*Set problem*: Rewrite the lines of data below, swapping each "computer-use agent" for "screen assistant" and keeping everything else the same.

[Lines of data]
++++++
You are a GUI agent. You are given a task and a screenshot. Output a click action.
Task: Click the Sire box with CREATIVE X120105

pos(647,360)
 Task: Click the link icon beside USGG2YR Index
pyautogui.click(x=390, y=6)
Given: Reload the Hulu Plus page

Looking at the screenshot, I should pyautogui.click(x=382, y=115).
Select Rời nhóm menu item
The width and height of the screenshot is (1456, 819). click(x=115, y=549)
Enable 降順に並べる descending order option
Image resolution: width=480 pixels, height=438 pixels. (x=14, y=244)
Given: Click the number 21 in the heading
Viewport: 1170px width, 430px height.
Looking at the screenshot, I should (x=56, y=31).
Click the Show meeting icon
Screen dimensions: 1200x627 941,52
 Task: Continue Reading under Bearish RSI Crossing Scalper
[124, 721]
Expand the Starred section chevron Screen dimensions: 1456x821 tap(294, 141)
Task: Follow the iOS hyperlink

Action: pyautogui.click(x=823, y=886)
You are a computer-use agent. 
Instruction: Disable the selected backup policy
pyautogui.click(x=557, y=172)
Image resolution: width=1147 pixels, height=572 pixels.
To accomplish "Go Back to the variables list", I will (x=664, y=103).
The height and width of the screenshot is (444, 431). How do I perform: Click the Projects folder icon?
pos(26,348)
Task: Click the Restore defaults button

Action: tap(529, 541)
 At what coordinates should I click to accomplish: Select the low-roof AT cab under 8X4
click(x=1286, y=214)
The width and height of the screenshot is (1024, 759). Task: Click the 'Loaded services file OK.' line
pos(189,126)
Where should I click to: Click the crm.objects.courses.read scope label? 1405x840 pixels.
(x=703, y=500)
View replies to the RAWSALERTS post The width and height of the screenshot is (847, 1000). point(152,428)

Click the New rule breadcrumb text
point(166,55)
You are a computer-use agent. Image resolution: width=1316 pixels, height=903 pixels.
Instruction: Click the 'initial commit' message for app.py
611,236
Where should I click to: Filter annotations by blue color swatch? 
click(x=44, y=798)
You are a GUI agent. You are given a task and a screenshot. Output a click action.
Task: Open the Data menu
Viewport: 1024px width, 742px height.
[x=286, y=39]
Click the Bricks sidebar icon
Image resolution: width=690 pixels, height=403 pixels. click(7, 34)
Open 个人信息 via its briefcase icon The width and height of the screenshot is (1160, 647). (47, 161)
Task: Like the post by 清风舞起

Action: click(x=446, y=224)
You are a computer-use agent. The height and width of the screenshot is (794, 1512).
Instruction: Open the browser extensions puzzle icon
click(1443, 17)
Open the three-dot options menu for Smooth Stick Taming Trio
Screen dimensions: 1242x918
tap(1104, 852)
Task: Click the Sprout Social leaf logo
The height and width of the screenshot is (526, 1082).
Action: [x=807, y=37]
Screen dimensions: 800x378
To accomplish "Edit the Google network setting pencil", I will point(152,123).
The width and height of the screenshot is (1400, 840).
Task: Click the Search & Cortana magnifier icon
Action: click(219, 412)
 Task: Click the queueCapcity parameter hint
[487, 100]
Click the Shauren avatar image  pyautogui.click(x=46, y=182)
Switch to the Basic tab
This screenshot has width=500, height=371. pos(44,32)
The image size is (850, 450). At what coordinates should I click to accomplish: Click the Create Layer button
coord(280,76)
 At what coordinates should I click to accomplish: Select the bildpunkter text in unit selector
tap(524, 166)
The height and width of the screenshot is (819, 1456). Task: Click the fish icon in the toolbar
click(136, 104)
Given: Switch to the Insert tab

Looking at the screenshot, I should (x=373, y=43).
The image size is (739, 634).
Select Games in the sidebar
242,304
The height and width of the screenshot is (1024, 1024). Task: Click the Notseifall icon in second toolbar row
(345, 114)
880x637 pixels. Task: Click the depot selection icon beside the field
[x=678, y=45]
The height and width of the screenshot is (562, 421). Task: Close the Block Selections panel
++++++
*Task response*:
You are a GUI agent. You are given a task and a screenshot. Output a click action.
Task: Click the Sire box with CREATIVE X120105

pos(647,360)
 Task: Click the link icon beside USGG2YR Index
pyautogui.click(x=390, y=6)
Given: Reload the Hulu Plus page

Looking at the screenshot, I should pyautogui.click(x=382, y=115).
Select Rời nhóm menu item
The width and height of the screenshot is (1456, 819). click(x=115, y=549)
Enable 降順に並べる descending order option
Image resolution: width=480 pixels, height=438 pixels. (x=14, y=244)
Given: Click the number 21 in the heading
Viewport: 1170px width, 430px height.
Looking at the screenshot, I should (x=56, y=31).
Click the Show meeting icon
Screen dimensions: 1200x627 941,52
 Task: Continue Reading under Bearish RSI Crossing Scalper
[124, 721]
Expand the Starred section chevron Screen dimensions: 1456x821 tap(294, 141)
Task: Follow the iOS hyperlink

Action: pyautogui.click(x=823, y=886)
You are a screen assistant. 
Instruction: Disable the selected backup policy
pyautogui.click(x=557, y=172)
Image resolution: width=1147 pixels, height=572 pixels.
To accomplish "Go Back to the variables list", I will (x=664, y=103).
The height and width of the screenshot is (444, 431). How do I perform: Click the Projects folder icon?
pos(26,348)
Task: Click the Restore defaults button

Action: tap(529, 541)
 At what coordinates should I click to accomplish: Select the low-roof AT cab under 8X4
click(x=1286, y=214)
The width and height of the screenshot is (1024, 759). Task: Click the 'Loaded services file OK.' line
pos(189,126)
Where should I click to: Click the crm.objects.courses.read scope label? 1405x840 pixels.
(x=703, y=500)
View replies to the RAWSALERTS post The width and height of the screenshot is (847, 1000). point(152,428)

Click the New rule breadcrumb text
point(166,55)
You are a screen assistant. Image resolution: width=1316 pixels, height=903 pixels.
Instruction: Click the 'initial commit' message for app.py
611,236
Where should I click to: Filter annotations by blue color swatch? 
click(x=44, y=798)
You are a GUI agent. You are given a task and a screenshot. Output a click action.
Task: Open the Data menu
Viewport: 1024px width, 742px height.
[x=286, y=39]
Click the Bricks sidebar icon
Image resolution: width=690 pixels, height=403 pixels. click(7, 34)
Open 个人信息 via its briefcase icon The width and height of the screenshot is (1160, 647). (47, 161)
Task: Like the post by 清风舞起

Action: click(x=446, y=224)
You are a screen assistant. The height and width of the screenshot is (794, 1512).
Instruction: Open the browser extensions puzzle icon
click(1443, 17)
Open the three-dot options menu for Smooth Stick Taming Trio
Screen dimensions: 1242x918
tap(1104, 852)
Task: Click the Sprout Social leaf logo
The height and width of the screenshot is (526, 1082).
Action: [x=807, y=37]
Screen dimensions: 800x378
To accomplish "Edit the Google network setting pencil", I will point(152,123).
The width and height of the screenshot is (1400, 840).
Task: Click the Search & Cortana magnifier icon
Action: click(219, 412)
 Task: Click the queueCapcity parameter hint
[487, 100]
Click the Shauren avatar image  pyautogui.click(x=46, y=182)
Switch to the Basic tab
This screenshot has width=500, height=371. pos(44,32)
The image size is (850, 450). At what coordinates should I click to accomplish: Click the Create Layer button
coord(280,76)
 At what coordinates should I click to accomplish: Select the bildpunkter text in unit selector
tap(524, 166)
The height and width of the screenshot is (819, 1456). Task: Click the fish icon in the toolbar
click(136, 104)
Given: Switch to the Insert tab

Looking at the screenshot, I should (x=373, y=43).
The image size is (739, 634).
Select Games in the sidebar
242,304
The height and width of the screenshot is (1024, 1024). Task: Click the Notseifall icon in second toolbar row
(345, 114)
880x637 pixels. Task: Click the depot selection icon beside the field
[x=678, y=45]
The height and width of the screenshot is (562, 421). Task: Close the Block Selections panel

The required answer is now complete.